The current Lake Tahoe TMDL (1) quantifies the source and amount of fine sediment and nutrient loading from a variety of activities and land-uses within the major categories of urban watershed, forest upland, atmospheric deposition, stream channel/shoreline erosion and groundwater; (2) uses the customized LCM to link pollutant reduction loading to lake response; and (3) develops the framework for an implementation plan to achieve an annual average Secchi depth of 29.7 m, as required by existing water quality standards (Roberts and Reuter 2007). This is a positive response for lake restoration. Sewage disposal to Lake Tahoe was halted in 1972. In the case of occurrence of low DO concentration in the hypolimnion, the possibility of installation of an aeration/oxygenation system should be investigated.
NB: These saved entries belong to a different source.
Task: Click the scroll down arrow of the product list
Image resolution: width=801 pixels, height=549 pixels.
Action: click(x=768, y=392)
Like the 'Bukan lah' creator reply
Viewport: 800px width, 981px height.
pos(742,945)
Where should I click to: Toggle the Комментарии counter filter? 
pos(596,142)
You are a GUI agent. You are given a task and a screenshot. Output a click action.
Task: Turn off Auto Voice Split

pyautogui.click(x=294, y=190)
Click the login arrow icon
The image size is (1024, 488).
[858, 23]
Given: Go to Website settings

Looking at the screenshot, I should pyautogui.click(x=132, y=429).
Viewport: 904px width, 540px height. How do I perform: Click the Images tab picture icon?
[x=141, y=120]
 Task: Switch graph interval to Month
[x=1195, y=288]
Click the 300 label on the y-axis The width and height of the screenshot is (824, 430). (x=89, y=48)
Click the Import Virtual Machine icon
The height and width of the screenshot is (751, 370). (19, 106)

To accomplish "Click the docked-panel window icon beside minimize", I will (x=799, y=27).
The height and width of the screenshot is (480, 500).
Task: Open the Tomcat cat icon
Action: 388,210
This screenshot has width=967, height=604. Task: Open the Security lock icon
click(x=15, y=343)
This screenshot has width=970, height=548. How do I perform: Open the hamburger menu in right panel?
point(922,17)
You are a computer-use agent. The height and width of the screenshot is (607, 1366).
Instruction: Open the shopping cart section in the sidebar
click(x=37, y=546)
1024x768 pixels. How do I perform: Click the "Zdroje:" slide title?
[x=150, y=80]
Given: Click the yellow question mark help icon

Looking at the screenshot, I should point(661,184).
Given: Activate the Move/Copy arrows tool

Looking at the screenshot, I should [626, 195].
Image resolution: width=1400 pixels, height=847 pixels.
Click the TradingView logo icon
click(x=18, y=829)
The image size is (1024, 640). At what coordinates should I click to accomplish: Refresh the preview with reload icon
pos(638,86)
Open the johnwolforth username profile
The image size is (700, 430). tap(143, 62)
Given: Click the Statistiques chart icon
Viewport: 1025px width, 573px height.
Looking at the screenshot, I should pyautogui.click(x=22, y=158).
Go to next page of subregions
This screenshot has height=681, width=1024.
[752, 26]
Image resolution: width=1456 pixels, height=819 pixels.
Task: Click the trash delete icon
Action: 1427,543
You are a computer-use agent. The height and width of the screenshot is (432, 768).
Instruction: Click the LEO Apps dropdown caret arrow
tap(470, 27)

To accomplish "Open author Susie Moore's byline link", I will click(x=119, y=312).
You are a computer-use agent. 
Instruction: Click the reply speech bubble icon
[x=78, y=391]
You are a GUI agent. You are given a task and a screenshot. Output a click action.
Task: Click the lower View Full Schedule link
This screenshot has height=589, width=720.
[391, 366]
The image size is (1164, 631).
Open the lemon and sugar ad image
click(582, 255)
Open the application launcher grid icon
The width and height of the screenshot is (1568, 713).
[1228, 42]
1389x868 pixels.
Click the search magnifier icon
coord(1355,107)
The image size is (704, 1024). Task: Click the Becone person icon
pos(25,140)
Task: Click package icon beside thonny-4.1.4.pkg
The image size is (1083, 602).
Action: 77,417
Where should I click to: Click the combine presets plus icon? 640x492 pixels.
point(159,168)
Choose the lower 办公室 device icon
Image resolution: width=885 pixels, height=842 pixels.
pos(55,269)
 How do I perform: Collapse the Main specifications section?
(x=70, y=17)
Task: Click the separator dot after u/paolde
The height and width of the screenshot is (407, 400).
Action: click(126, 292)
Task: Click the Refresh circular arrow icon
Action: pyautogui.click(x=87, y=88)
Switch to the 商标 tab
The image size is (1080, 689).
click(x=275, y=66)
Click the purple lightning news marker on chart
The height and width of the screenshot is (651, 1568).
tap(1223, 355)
Conclusions and suggestions

The GFDL CM2.1 model shows that northern California air temperature is expected to increase by approximately 1.5 and 4.5°C at the end of 2034 and 2099, respectively, relative to 1961–1990. The model also indicates that net longwave radiation will increase by 3–11% during fall to winter at Lake Tahoe. The combination of both these factors will warm Lake Tahoe at a rate of approximately 0.015°C per year. Lake warming is associated with increased thermal stability at a rate of approximately 0.39 KJ m−2 per year. A review of the literature shows that lakes and reservoirs around the World are warming up because of global warming and climate change. Rising air temperatures account for only part of the recent warming of lakes. Other climate variables, such as changes in longwave radiation and wind speed, are also causes of lake warming. Lake warming has led to increased lake stability and resistance to deep mixing. It was shown that, at current rates of climate change, Lake Tahoe will stop deep mixing after 2019. However, this change depends on the future rate and magnitude of climate change. Reduced mixing in the lake may have significant adverse impacts on lake ecosystems. The possible scenarios are summarized as follows.

  1. 1.

    Reduced mixing in the lake helps retain fine particles in the epilimnion and may decrease penetration of solar radiation into the deep lake. This may contribute to a permanent stratification state.

  2. 2.

    Reduced mixing may limit the flow of DO to the bottom of the lake. Thus, continued influx of increasing pollutants may cause hypoxia at the sediment surface in deep water, triggering the release of soluble phosphorus.

  3. 3.

    Existing lake water quality problems may be exacerbated due to continuous lake water warming. Increasing temperature accelerates reaction rates. Decreased redox potential caused by low DO availability affects many equilibrium reactions. Such changes result in changes in lake dynamics in terms of nutrient cycling and primary productivity.

  4. 4.

    Future rates of lake warming depend on the rate and magnitude of climate change as well as on the success of on-going efforts to reduce the anthropogenic flux of nutrients to the lake.

The results shown here are not predictions and/or estimations. Rather, they are possible future scenarios. The results and findings would change if the rate and magnitude of the meteorological variables differ from the assumptions made in this exercise. Since climate change is inevitable, current lake management strategies should be integrated with new approaches and methodologies that can handle issues on water quality problems due to climate change. Research and development on lakes should focus on methodologies and approaches that can also handle extreme uncertainty.